Friday, September 21, 2007

Here's a great word: hendiadys

Main Entry: hen·di·a·dys
Pronunciation: hen-'dI-&-d&s
Function: noun
Etymology: Late Latin hendiadys, hendiadyoin, modification of Greek hen dia dyoin, literally, one through two
: the expression of an idea by the use of usually two independent words connected by and (as nice and warm) instead of the usual combination of independent word and its modifier (as nicely warm)

I still need to share my trip, but that's going to take a longer post than I currently have energy for. However, one of the things I picked up on my trip was an Edward Gorey book. (It was only $2 at the silent auction held the last night of the workshop.) I used to watch Mystery on PBS almost religiously and of course anyone faimliar with that show (I don't even know if it's still on now) knows Edward Gorey's opening credits. So for $2 I couldn't resist. It really takes a dry and somewhat twisted sense of humor to appreciate, so I'm not sure what that says about me (!), but we had some silly chuckles this evening with parts of it.

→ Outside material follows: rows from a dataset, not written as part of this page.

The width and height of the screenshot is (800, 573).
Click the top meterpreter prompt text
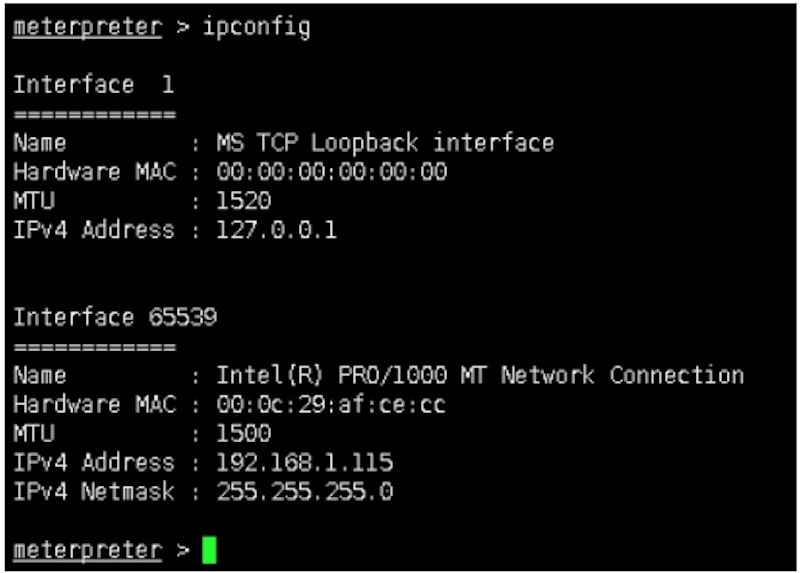(88, 27)
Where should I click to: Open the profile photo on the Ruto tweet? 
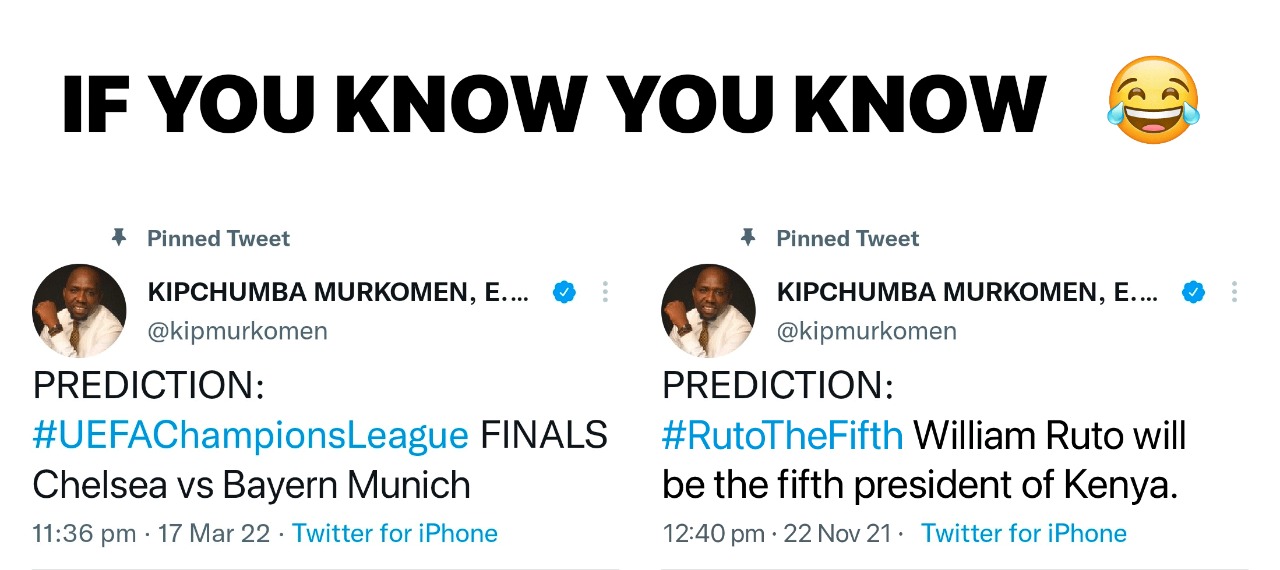(709, 311)
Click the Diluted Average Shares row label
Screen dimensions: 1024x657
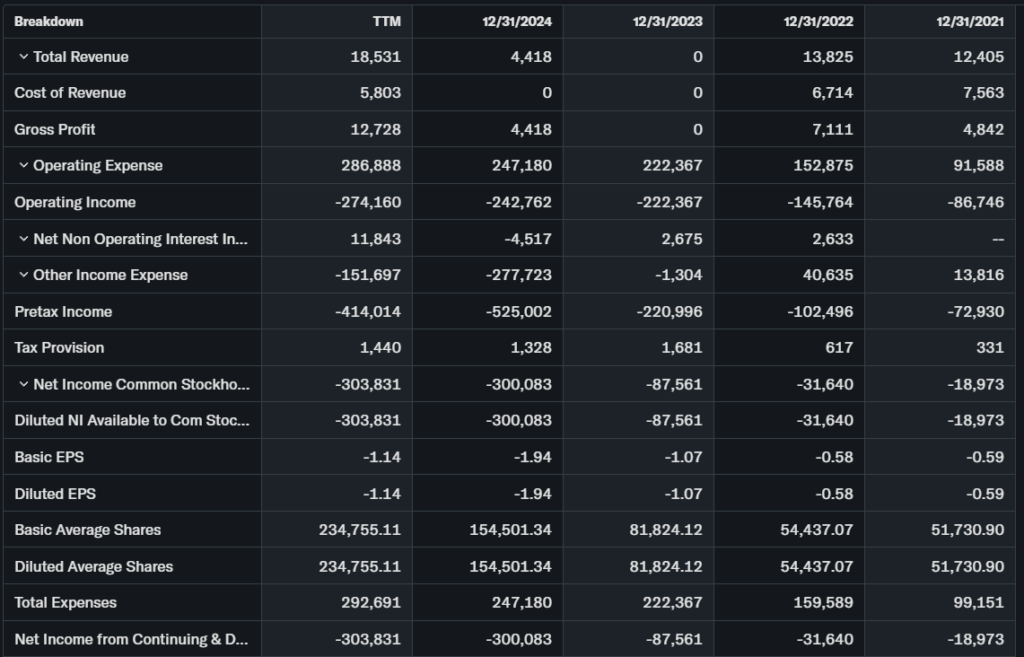pyautogui.click(x=94, y=567)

The second piece is called "The Nursery Frieze" and features little hippo-like animals running by saying various words that create a nonsensical rhythm, with every fourth word rhyming. I got quite a kick out of it, but my nine-year-old was mystified. The fourteenth word is hendiadys. Now you know that there is a word for this linguistical phenomenon. Go forth and use it in your conversation somewhere today. I dare you!